Work request:
Could you transcribe the entries below exactly, starting at the line that contains "Click the Add a note field" and stopping at the last line, without any pictures?

Data records:
Segment Open

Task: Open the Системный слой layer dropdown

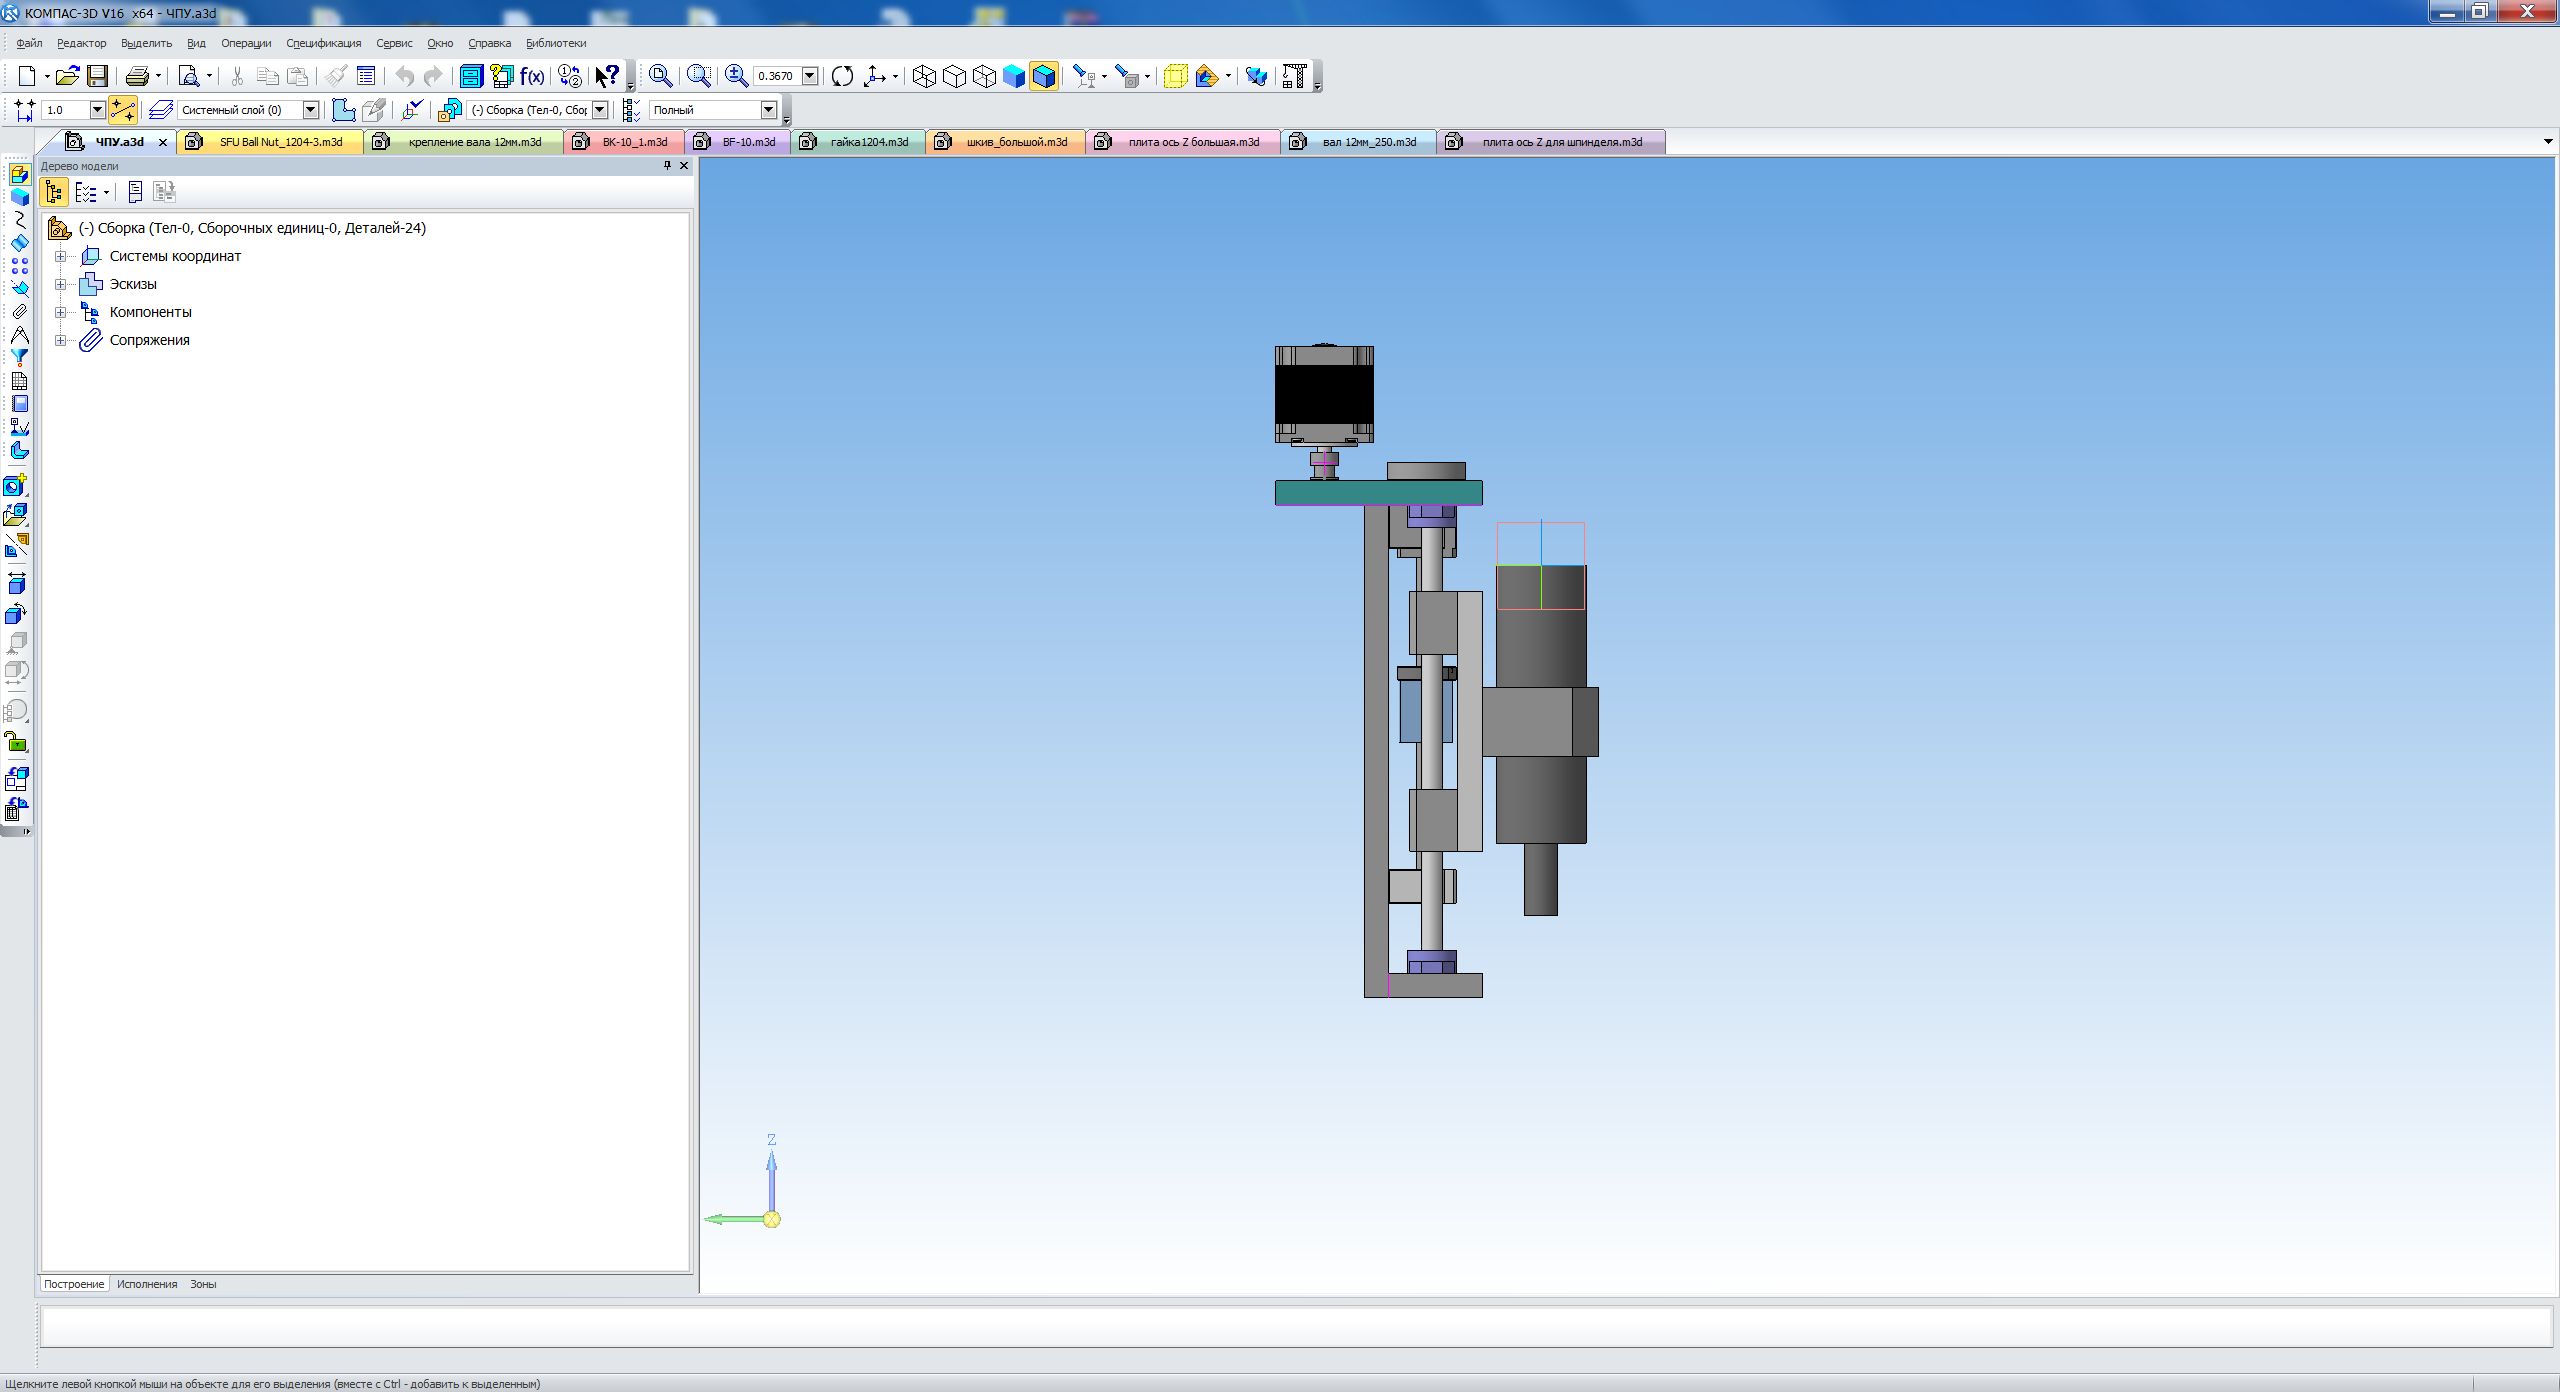Action: (310, 110)
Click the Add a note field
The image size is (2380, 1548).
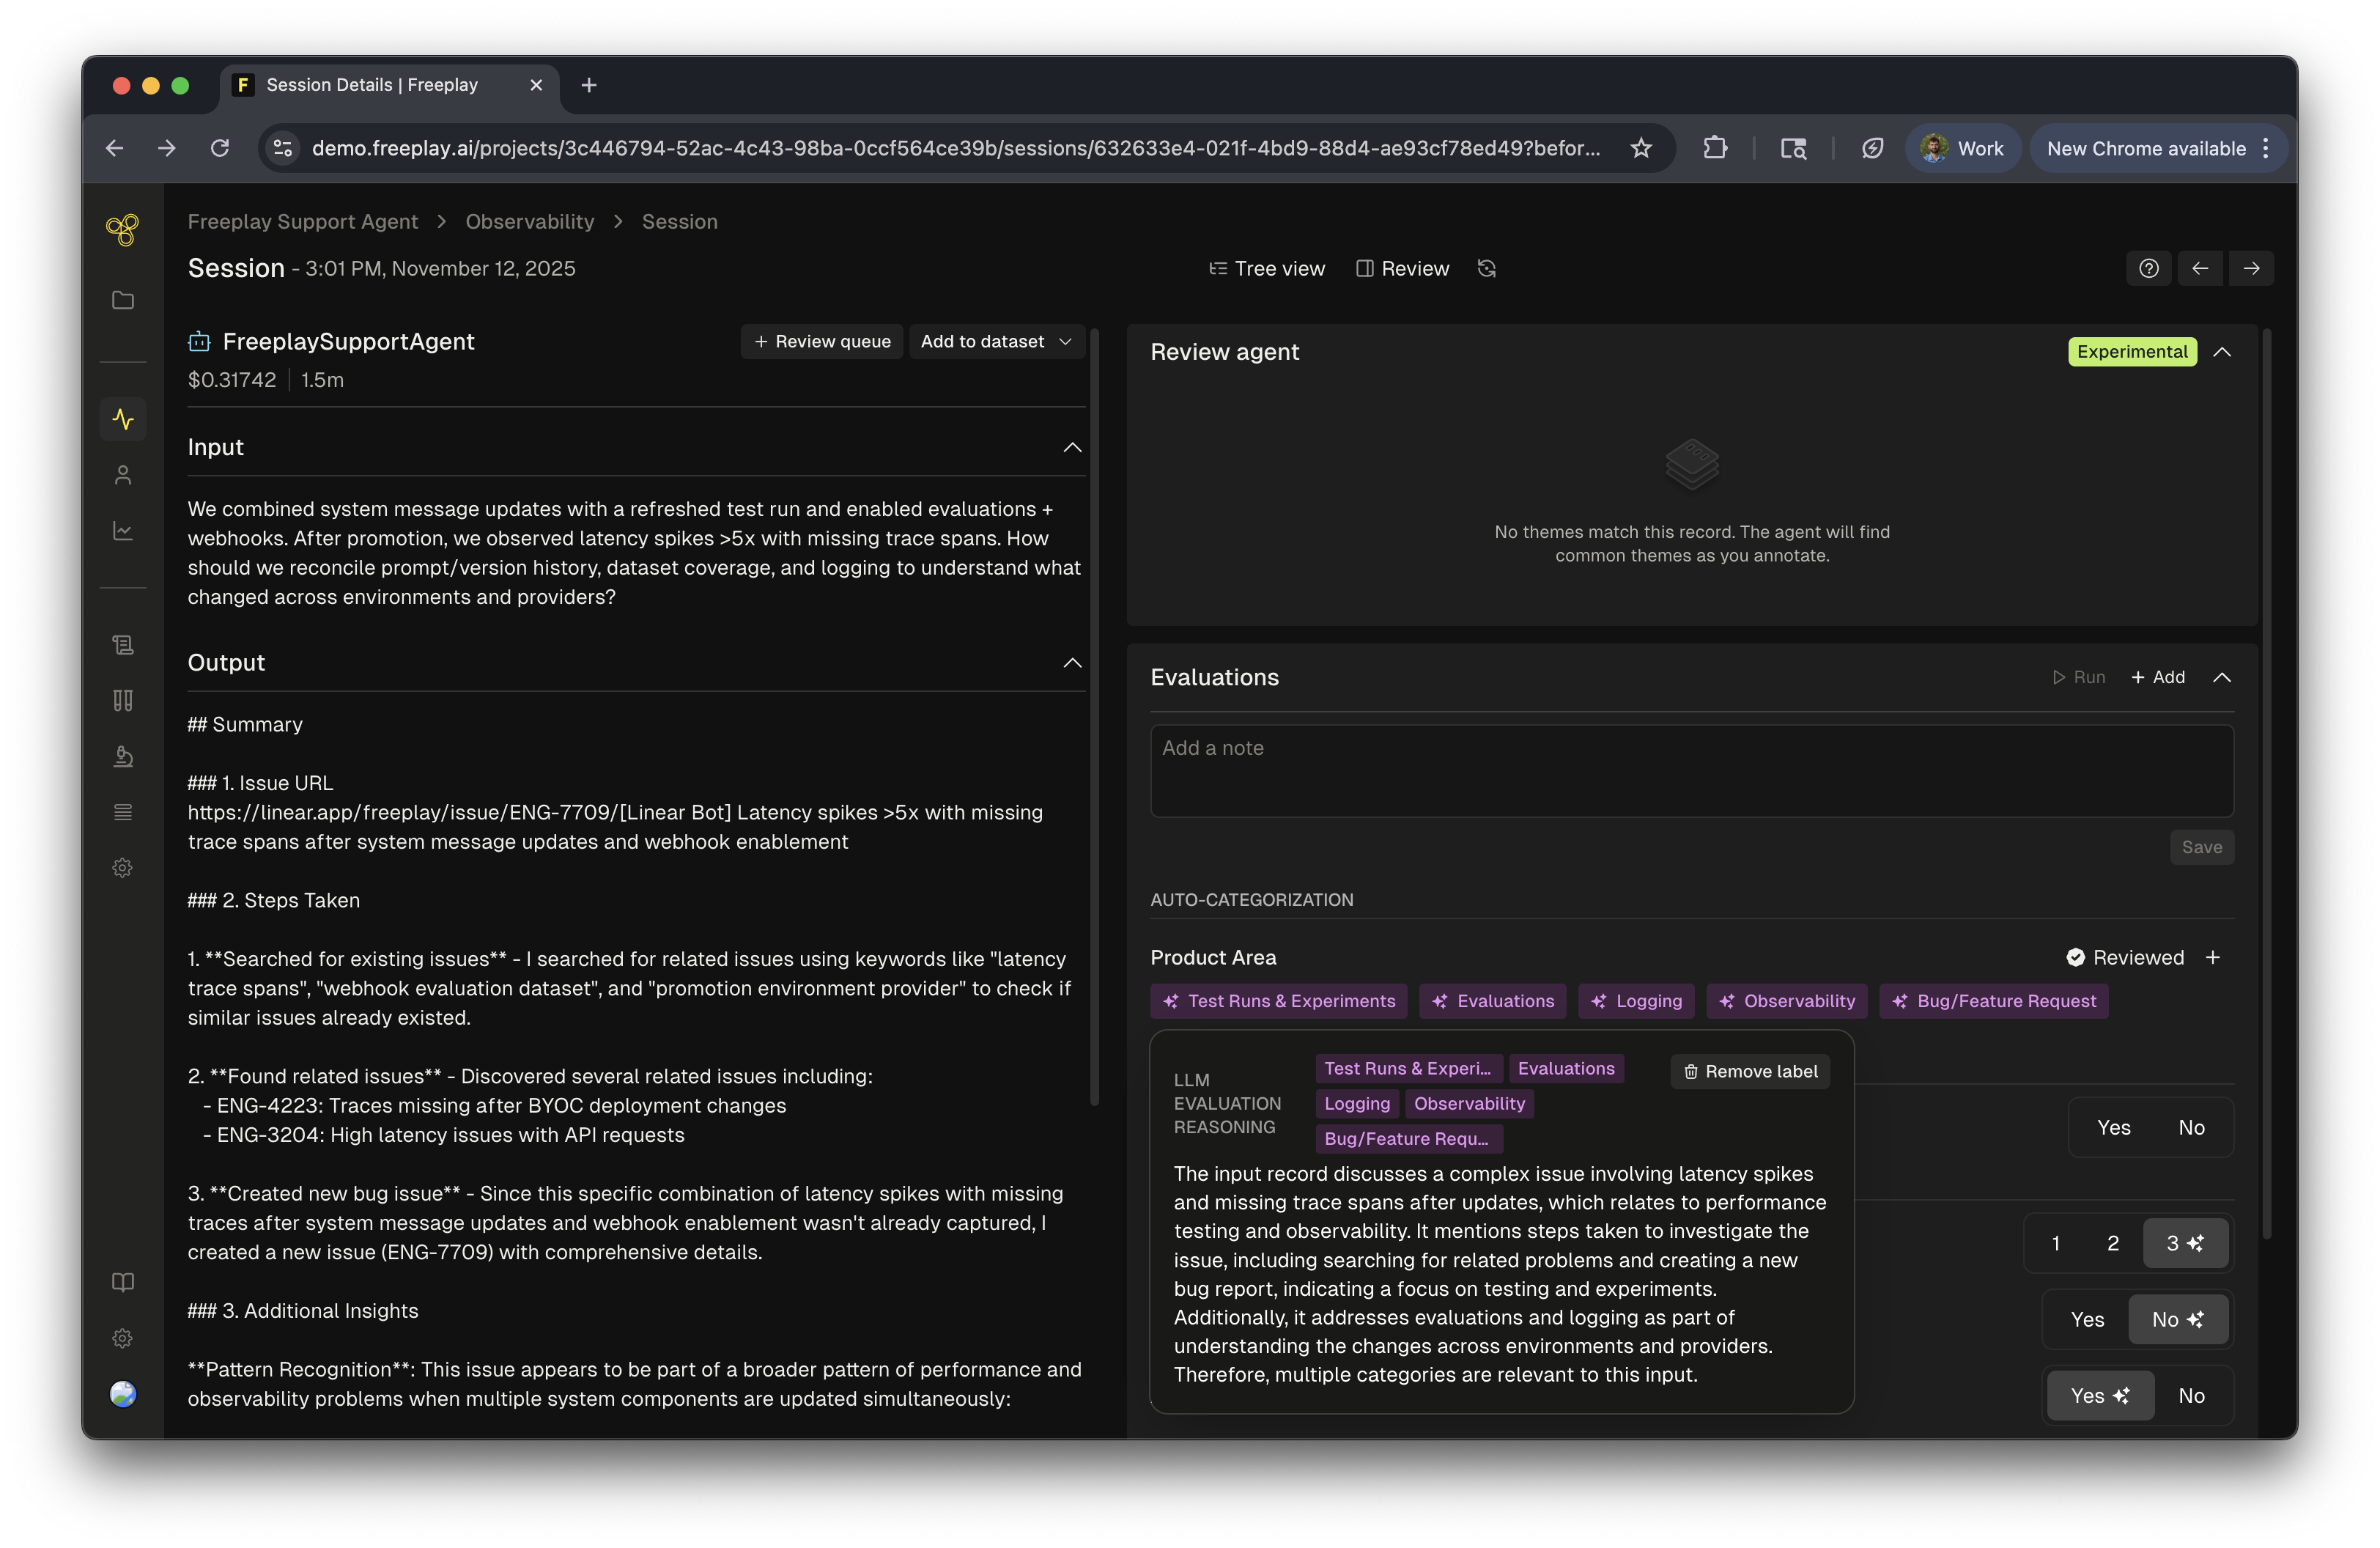point(1691,770)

Segment Closed

Output for this task:
Click the Add a note field
The image size is (2380, 1548).
point(1691,770)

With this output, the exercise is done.